Johns Hopkins Unveils New Pronoun Guide

Johns Hopkins Unveils New Pronoun Guide

( – Johns Hopkins Medicine (JHM) is a multi-billion dollar global health organization and one of the leading healthcare systems serving the US. The organization operates 39 outpatient sites, six hospitals, and four healthcare and surgical centers. JHM has also been at the leading edge of woke culture, having created an Office of Diversity, Inclusion, and Health Equity (DIHE) nearly a decade ago. JHM recently unveiled a new pronoun usage guide for employees at its numerous facilities.

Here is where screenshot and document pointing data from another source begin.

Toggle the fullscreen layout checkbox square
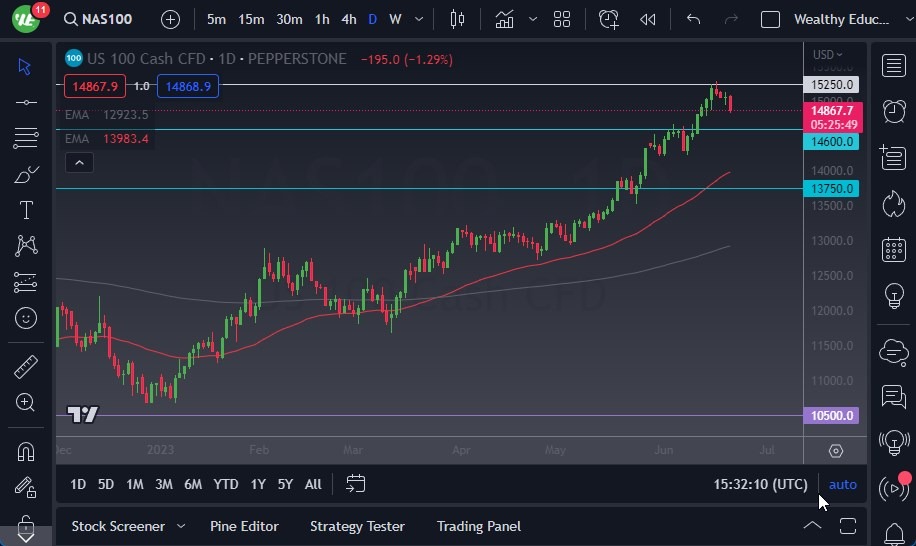 coord(770,19)
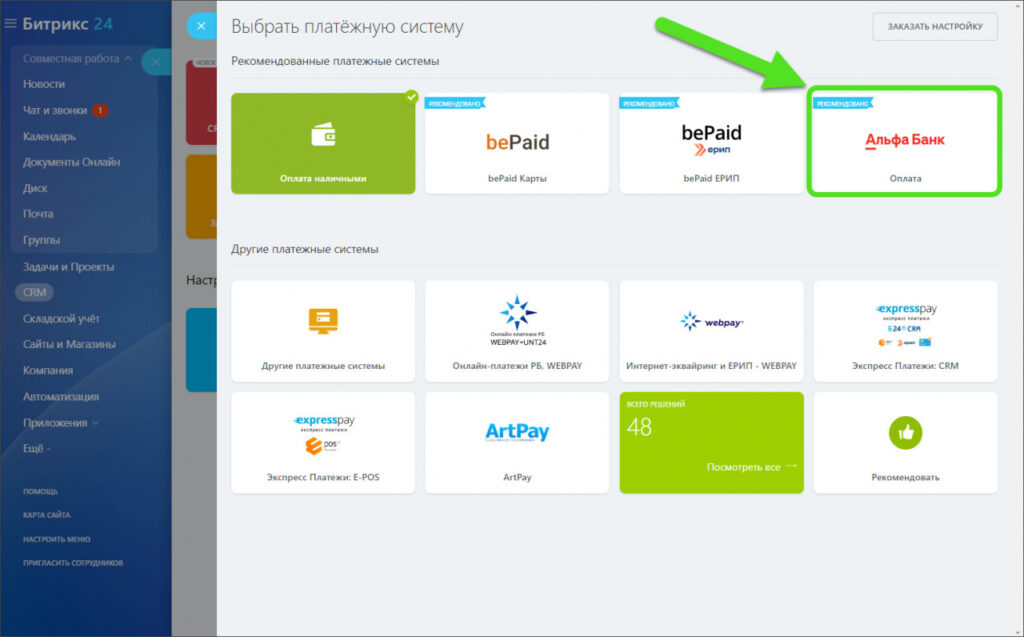Image resolution: width=1024 pixels, height=637 pixels.
Task: Toggle the checkmark on Оплата наличными tile
Action: [x=410, y=97]
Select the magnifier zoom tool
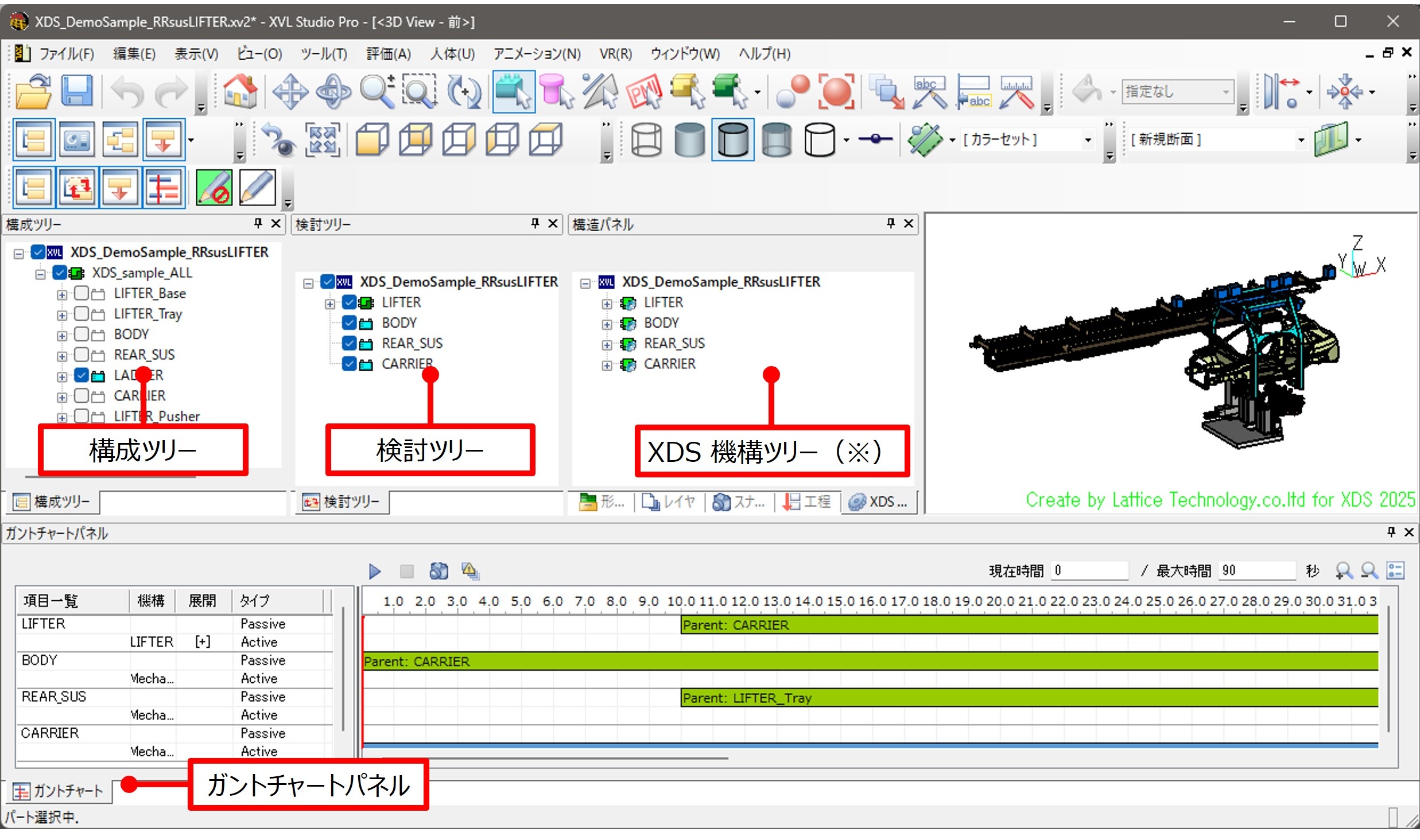Screen dimensions: 1420x840 point(377,92)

Last year, the Johns Hopkins DIHE released its guidance sheet for use by all employees in the workplace. It contained a table comprised of eight so-called “gender-neutral pronouns” and two “gendered pronouns.” Additionally, the chart listed five usages of the pronouns for subjective, objective, possessive, possessive pronoun, and reflexive cases for a total of 50. The non-gendered pronouns included terms like ae, as in “AE clocked into work this morning” and “Ae cleaned the office all by aerself.”

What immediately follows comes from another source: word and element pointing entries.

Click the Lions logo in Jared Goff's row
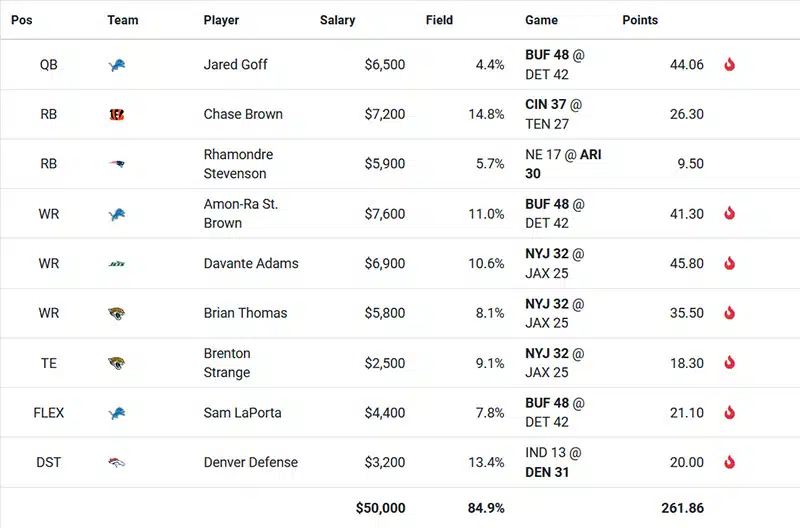The image size is (800, 528). [x=118, y=65]
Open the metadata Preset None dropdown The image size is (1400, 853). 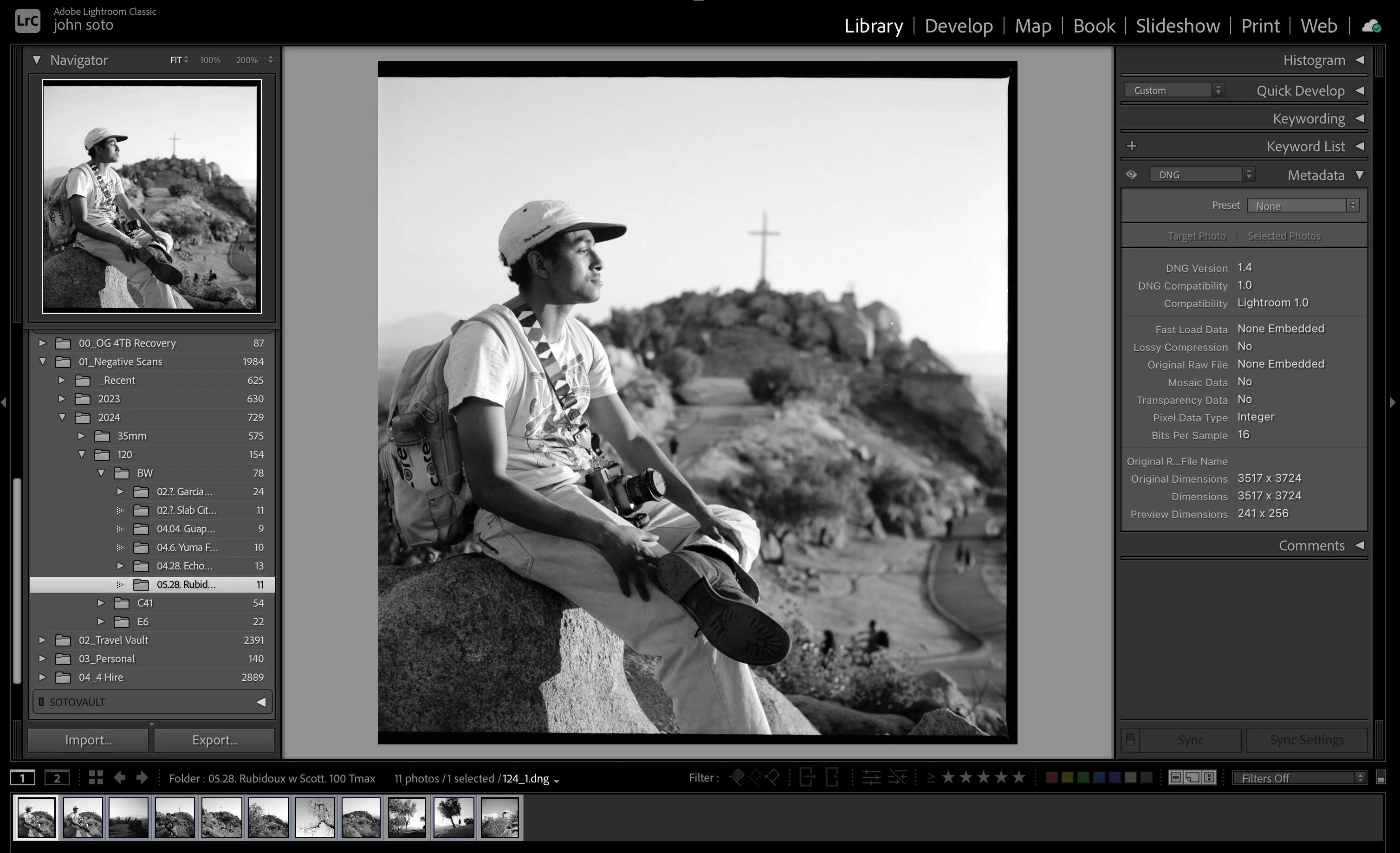1302,206
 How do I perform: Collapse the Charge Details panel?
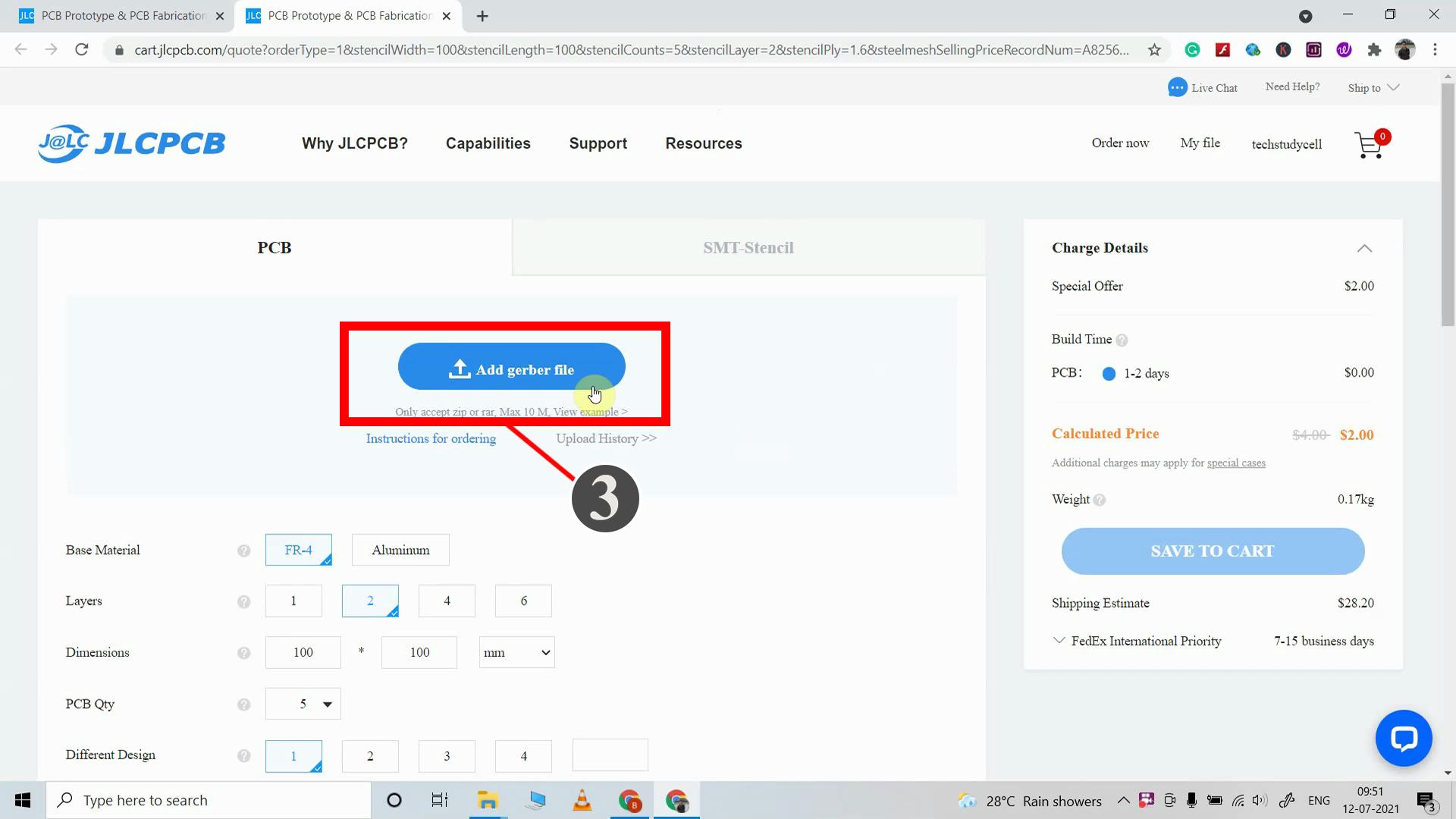(1363, 248)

Likewise, the usage guide included a list of appropriate titles. It listed the usual Mr., Miss, Ms., and Mrs. It added “Mx,” pronounced “mix” for use with “non-binary or gender-diverse people.”

It appears JHM isn’t the only institution adopting rules for pronoun usage. For example, it listed its source for the guidance as the University of Wisconsin’s “Pronouns… How To Guide” from its Milwaukee campus LGBTQ+ Resource Center. Likewise, the University of California, Davis, the National Institutes of Health, the New York Department of Social Services, and the City of Philadelphia have posted similar guidelines for pronoun and inclusive language usage, to name a few others.

The new pronoun usage program at JHM is not without its detractors. For instance, on May 31, Newsmax reported that University of Pennsylvania professor emeritus and former dean of curriculum, Dr. Stanley Goldfarb, MD, noted that using pronouns associated with an individual’s self-identity instead of legal status could break down communication between doctors and patients.

Dr. Goldfarb suggested that using pronouns could imply an individual’s political perspective and ideological beliefs. He warned that this process could disrupt a healthy doctor-patient relationship.